Himiko, странно, но у меня воссоздать случай, описанный вами не получилось.

1. http://s017.radikal.ru/i411/1111/36/21d61e4dcbf4.jpg

2. http://s017.radikal.ru/i428/1111/1d/6571465b6b5e.jpg

3. http://s001.radikal.ru/i195/1111/08/52d31fb15413.jpg

При этом:

Disabled PHP Functions: putenv, popen, exec, system, passthru, proc_open, shell_exec, system_exec, shell, escapeshellarg, escapeshellcmd, proc_close, ini_alter, dl, show_source, enable_dl, proc_nice, apache_get_modules, virtual, getmyinode, apache_get_version, apache_getenv, apache_note, apache_setenv, ini_restore, openlog, syslog, highlight_file, symlink, ini_get_all, posix_uname, pcntl_fork, proc_terminate, proc_getstatus, pclose, proc_get_status, chgrp, posix_mkfifo, posix_setuid, posix_setsid, posix_setpgid, posix_kill, apache_child_terminate, pfsockopen, posix_getpwuid, posix_getgrgid, disk_free_space, diskfreespace, disk_total_space, posix_getegid, posix_geteuid, posix_getuid, posix_getgid

Open base dir: .

neodev добавил 12.11.2011 в 07:42

Я сам для себя не являюсь клиентом, еще раз поясняю, что mxneo мой сайт, и хостинг nghost тоже.

neodev добавил 12.11.2011 в 07:48

Я никак не отношусь к ТС. На моём сайте был обнаружен вредоносный js код атакующий его сайт.

neodev добавил 12.11.2011 в 07:52

P.S. поправки!

В ВиртуалХосте домена нашел директивы: AssignUserID

Это при отключенном PHP.

Видимо этот баг ISP пофиксили...

Himiko, спасибо большое за выявленную уязвимость.
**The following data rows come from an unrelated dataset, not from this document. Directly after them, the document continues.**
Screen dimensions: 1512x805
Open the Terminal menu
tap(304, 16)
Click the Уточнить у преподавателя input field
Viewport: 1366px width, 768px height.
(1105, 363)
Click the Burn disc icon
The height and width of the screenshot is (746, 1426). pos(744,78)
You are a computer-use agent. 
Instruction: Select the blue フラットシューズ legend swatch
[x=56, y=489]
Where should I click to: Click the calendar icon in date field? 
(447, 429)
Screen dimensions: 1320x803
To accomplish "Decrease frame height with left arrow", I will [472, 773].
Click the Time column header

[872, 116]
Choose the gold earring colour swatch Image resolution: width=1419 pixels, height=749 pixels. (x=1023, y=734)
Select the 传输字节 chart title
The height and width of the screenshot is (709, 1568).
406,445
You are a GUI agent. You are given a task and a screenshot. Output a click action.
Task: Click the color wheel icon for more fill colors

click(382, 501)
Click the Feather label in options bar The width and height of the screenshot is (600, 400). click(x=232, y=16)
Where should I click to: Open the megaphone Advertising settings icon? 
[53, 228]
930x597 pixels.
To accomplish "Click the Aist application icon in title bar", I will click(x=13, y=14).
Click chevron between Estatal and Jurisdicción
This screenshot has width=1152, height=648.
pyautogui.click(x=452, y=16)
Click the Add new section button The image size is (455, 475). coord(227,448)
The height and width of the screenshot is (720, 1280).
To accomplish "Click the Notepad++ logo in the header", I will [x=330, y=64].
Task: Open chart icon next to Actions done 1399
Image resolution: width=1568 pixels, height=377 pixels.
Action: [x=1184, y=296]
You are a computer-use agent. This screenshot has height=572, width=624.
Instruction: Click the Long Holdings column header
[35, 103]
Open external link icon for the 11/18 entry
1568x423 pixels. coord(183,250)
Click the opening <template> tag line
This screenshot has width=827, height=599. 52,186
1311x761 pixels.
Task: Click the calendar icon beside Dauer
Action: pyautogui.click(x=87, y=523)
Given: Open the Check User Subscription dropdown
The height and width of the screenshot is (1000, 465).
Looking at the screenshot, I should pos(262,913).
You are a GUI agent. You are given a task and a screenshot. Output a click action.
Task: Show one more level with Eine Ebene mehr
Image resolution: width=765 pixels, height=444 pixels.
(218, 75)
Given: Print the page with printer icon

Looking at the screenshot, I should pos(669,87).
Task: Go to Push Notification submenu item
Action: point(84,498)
Буду искать способ фиксить.

Файл surf.html содержал в себе коды счетчиков liveinternet, Rambler Top100 и другие, для накрутки показов через такие системы как WebSurf.ru

neodev добавил 12.11.2011 в 05:26

Apache работает как MPM-ITK, в этом режими даже права 777 на изменяемом файле не нужны для его редактирования через php Shell.

При понижении прав на изменяемый файл ниже 0444 - статика не читается Nginx, "403 Forbidden".

neodev добавил 12.11.2011 в 05:04

Тут не настройки сервера, а дыра в php скрипте...

neodev добавил 12.11.2011 в 05:09

Уважаемый, почему вы считаете что сервер плохо настроен?

Слова человека, из переписки, который напрямую залил файл через форму загрузки, подобрал имя файла в папке uploads, и который говорит что это дырка в сервере, не могут приниматься всерьез.

Он смог навредить только одному аккаунту. До соседей на сервере никак нельзя достучаться, а от кривых рук администраторов сайтов, не знающих про безопасность и права доступа никто не застрахован. И еще раз повторяю что сайтом mxneo управляли несколько человек, а не только я...

С уважением, Дмитрий.

Приветствую!

Собственно, зарегистрировался, чтобы дать несколько объяснений случившемуся...

Я владелец сайта mxneo.ru и хостинга nghost. Что могу сказать по этому поводу? Абуза от дц поступила, были приняты меры по исправлению данной ситуации...

Так же, выкладываю переписку, которая произошла поздее, после случившегося инцидента: http://pastebin.com/Ae3XwEvR

Из переписки видно, кулцхакеры через кривой скрипт залили шелл, и собственно, рулили сайтом и аккаунтом на хостинге...

Я знал про существование этого файла, и собственно я и администраторы сайта использовали его для накрутки счетчиков через web serf системы, но то что он был изменен вне моего ведома информации небыло. Так как на папку небыло прав записи, записали вредоносный скрипт предоставленный ТС в данный файл, так как на него были поставлены права доступа 777.